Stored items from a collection
#####

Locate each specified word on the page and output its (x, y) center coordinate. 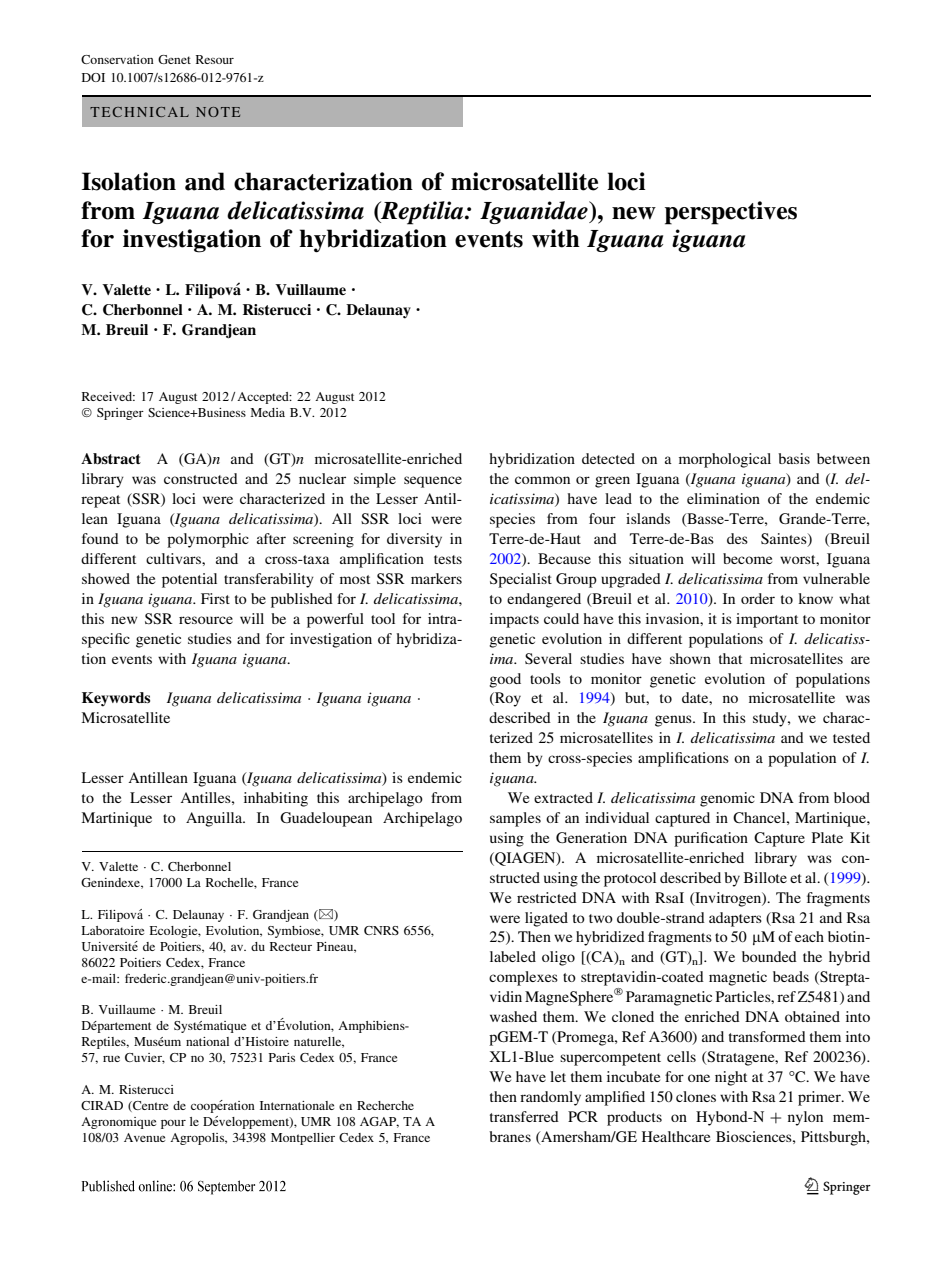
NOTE (218, 112)
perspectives (731, 213)
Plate (827, 837)
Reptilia (422, 213)
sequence (433, 482)
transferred (524, 1116)
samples (515, 819)
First (215, 598)
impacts (514, 620)
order (758, 598)
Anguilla (215, 819)
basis (794, 458)
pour (173, 1124)
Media (268, 412)
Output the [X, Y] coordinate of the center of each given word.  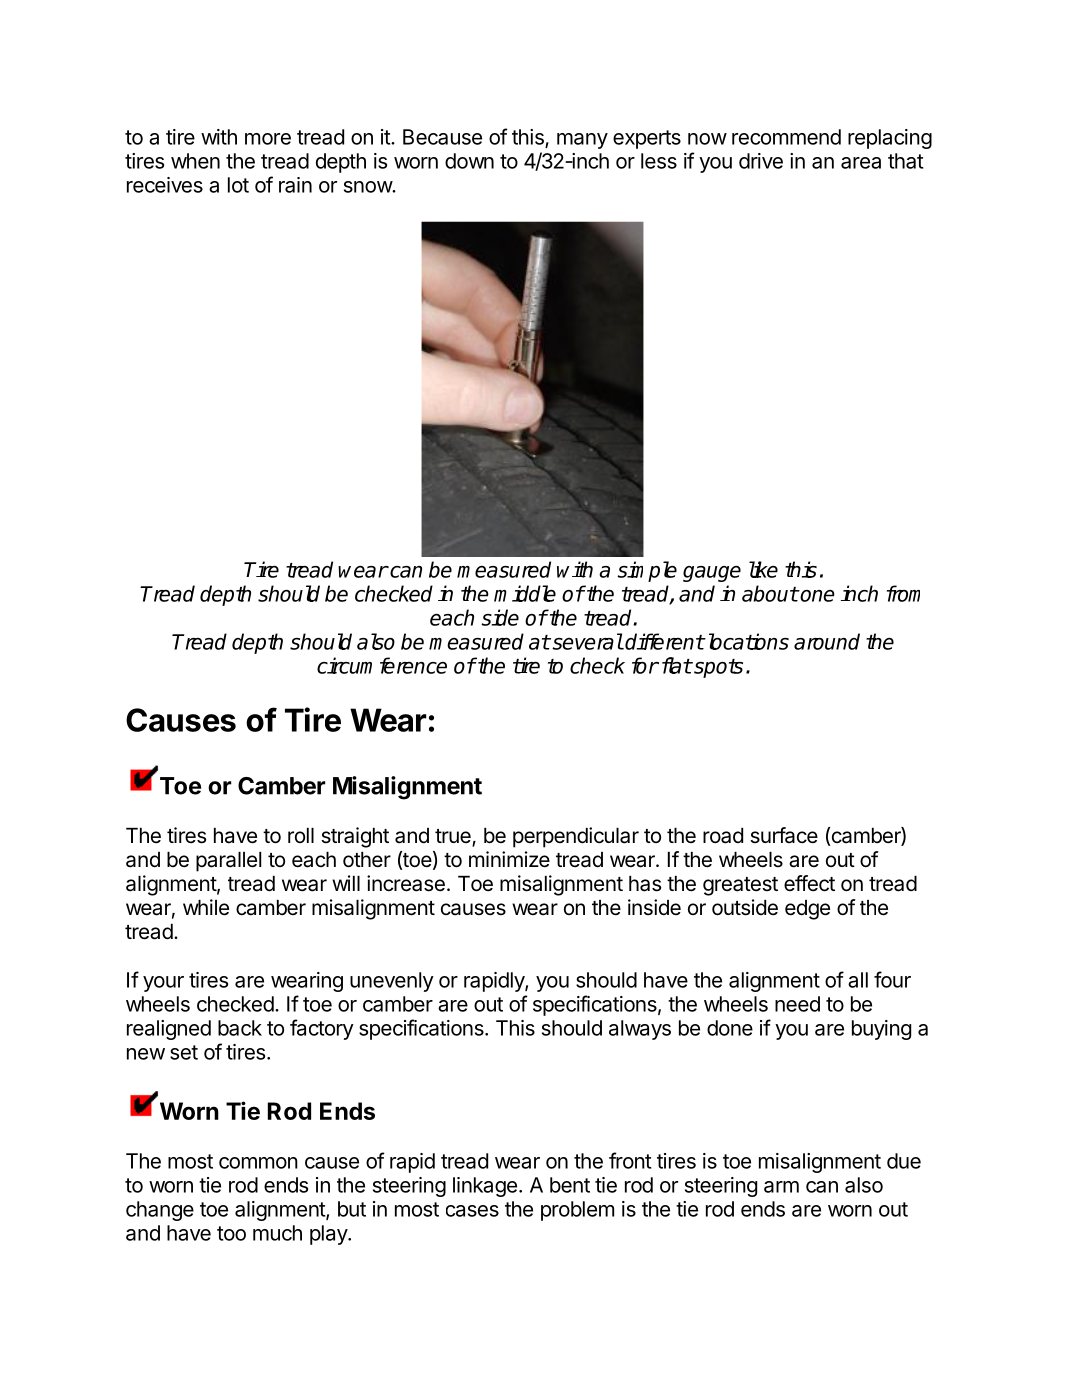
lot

#####

■ **What to do**
Give every line of the items above as a JSON list of strings, one string per line, and skip any blank lines. Leave the pictures out.

■ **Worked solution**
[
  "Locate each specified word on the page and output its (x, y) center coordinate. ",
  "NOTE (218, 112)",
  "perspectives (731, 213)",
  "Plate (827, 837)",
  "Reptilia (422, 213)",
  "sequence (433, 482)",
  "transferred (524, 1116)",
  "samples (515, 819)",
  "First (215, 598)",
  "impacts (514, 620)",
  "order (758, 598)",
  "Anguilla (215, 819)",
  "basis (794, 458)",
  "pour (173, 1124)",
  "Media (268, 412)",
  "Output the [X, Y] coordinate of the center of each given word.  ",
  "lot"
]